[Word and element pointing entries]
[START]
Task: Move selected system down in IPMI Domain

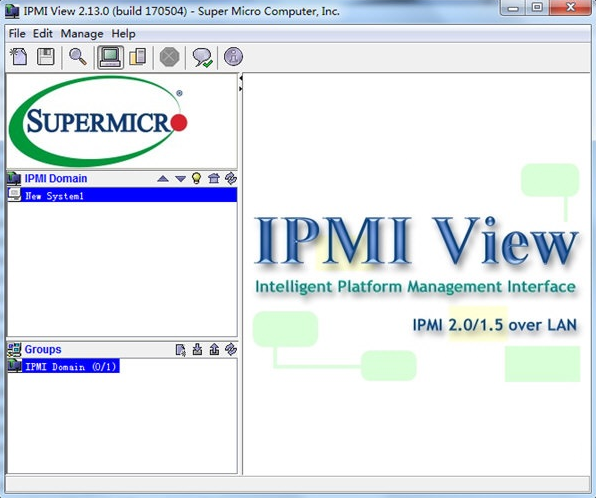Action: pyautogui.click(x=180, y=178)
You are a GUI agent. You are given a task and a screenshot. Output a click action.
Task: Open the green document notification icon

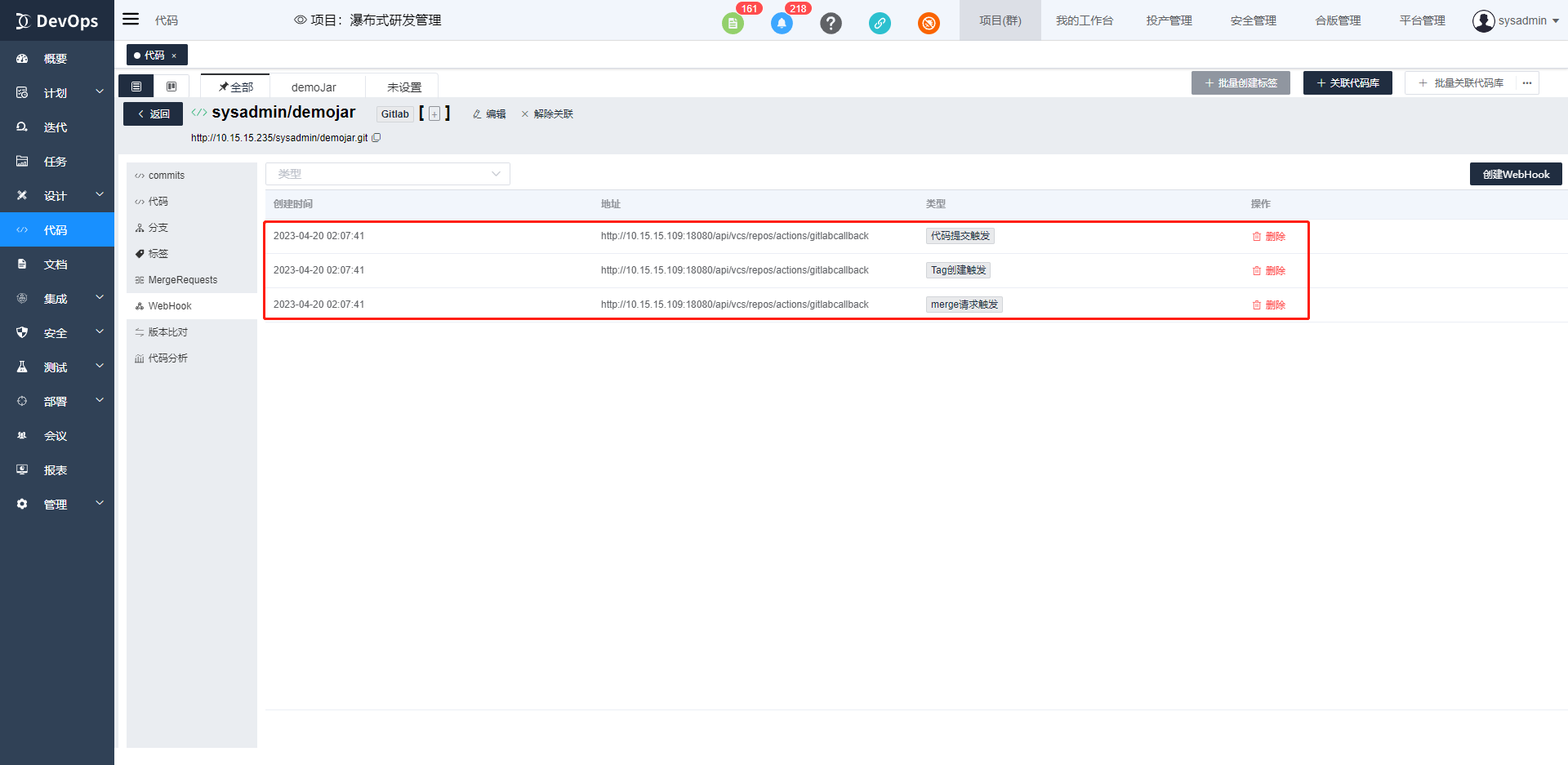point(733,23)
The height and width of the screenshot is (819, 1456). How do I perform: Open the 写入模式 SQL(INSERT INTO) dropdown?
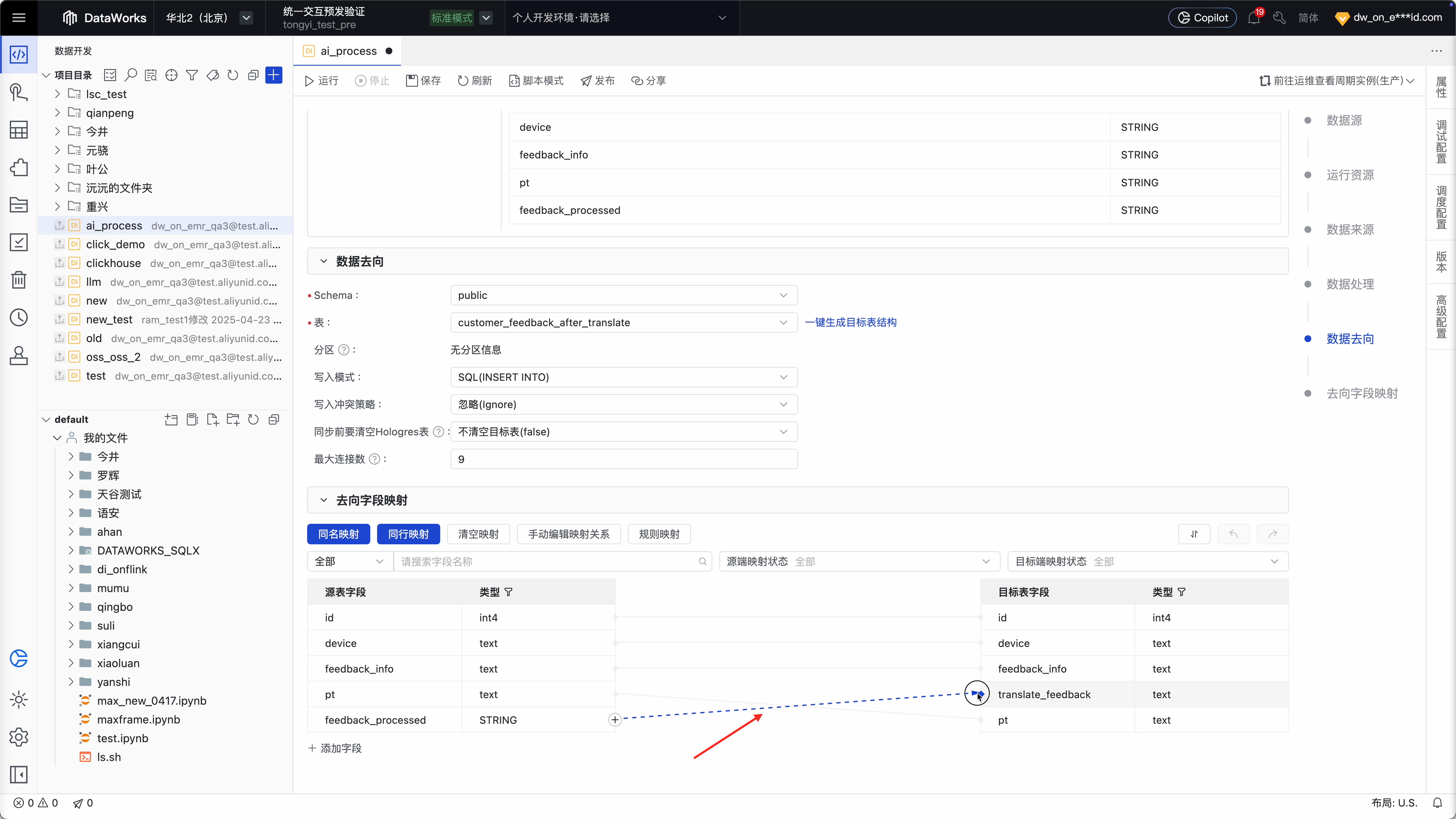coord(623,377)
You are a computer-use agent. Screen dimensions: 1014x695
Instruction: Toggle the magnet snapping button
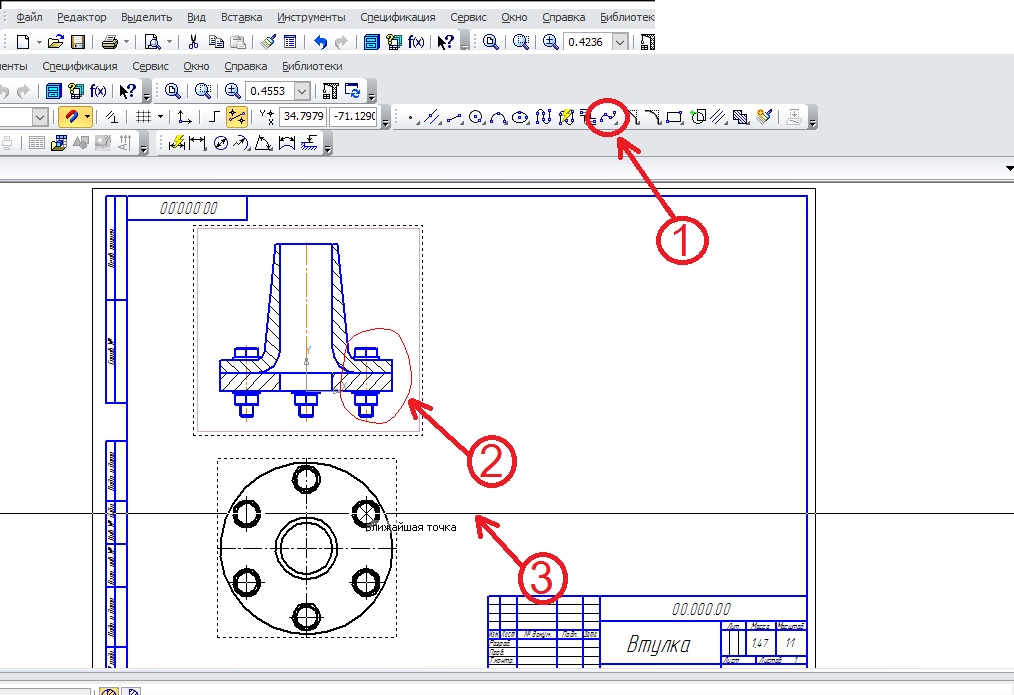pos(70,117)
[END]
[START]
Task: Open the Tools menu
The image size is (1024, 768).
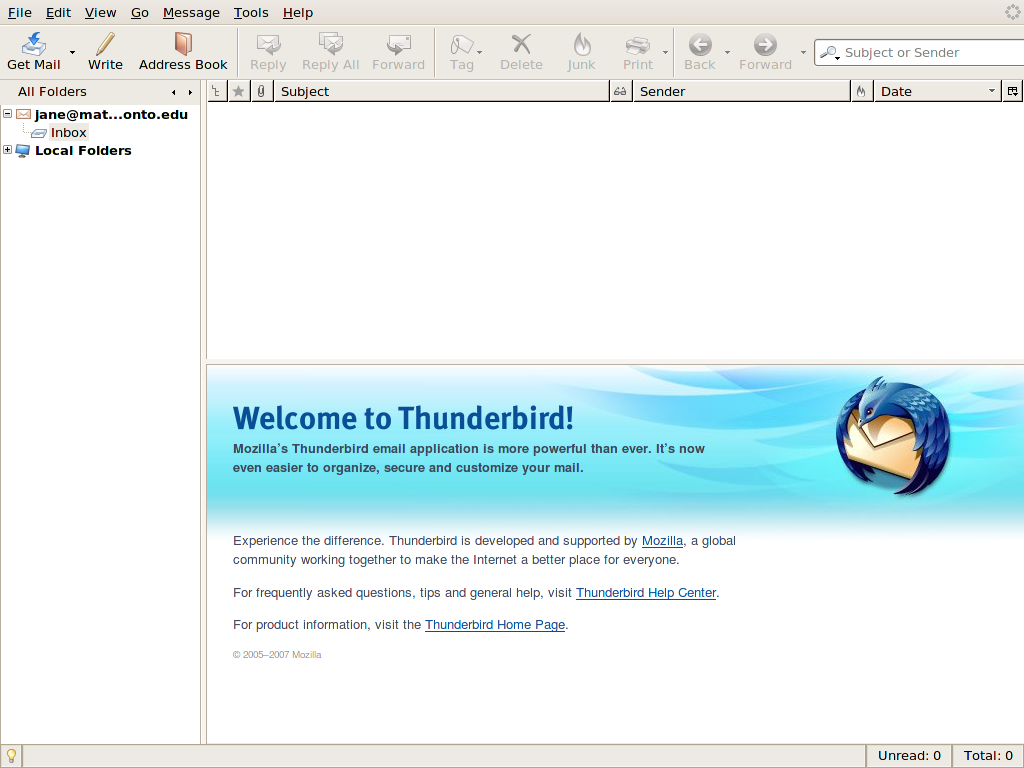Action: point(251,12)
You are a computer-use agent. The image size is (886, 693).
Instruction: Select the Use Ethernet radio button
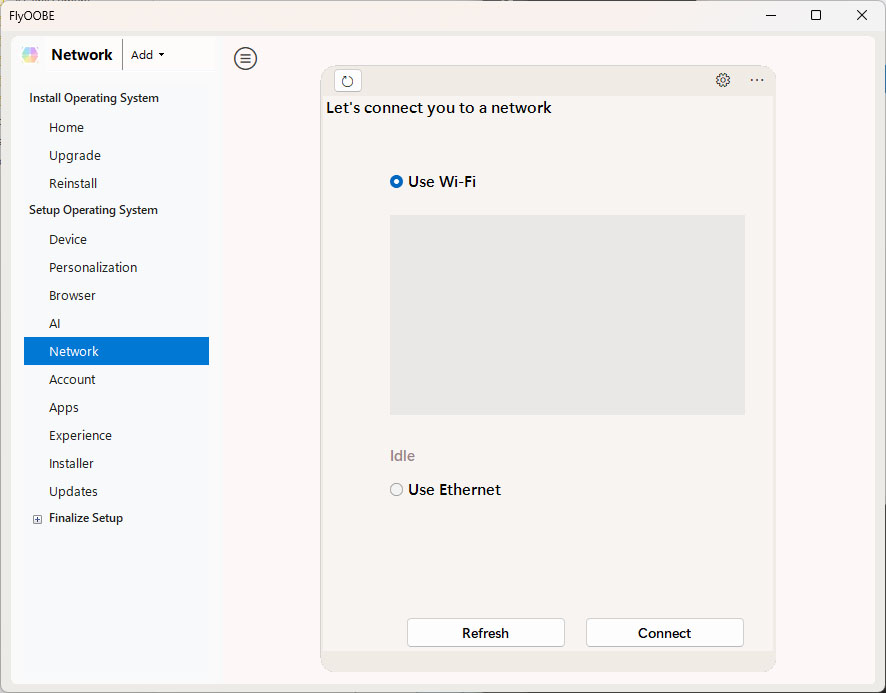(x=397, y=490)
[END]
# EXERCISE TASK
Copy out everything in the records above from the line containing "The height and" down to the line containing "pos(70,117)", keeping every character unchanged. Leave the pictures out of your answer.

# EXERCISE OUTPUT
The height and width of the screenshot is (819, 1456). How do I perform: Open the 写入模式 SQL(INSERT INTO) dropdown?
coord(623,377)
You are a computer-use agent. Screen dimensions: 1014x695
Instruction: Toggle the magnet snapping button
pos(70,117)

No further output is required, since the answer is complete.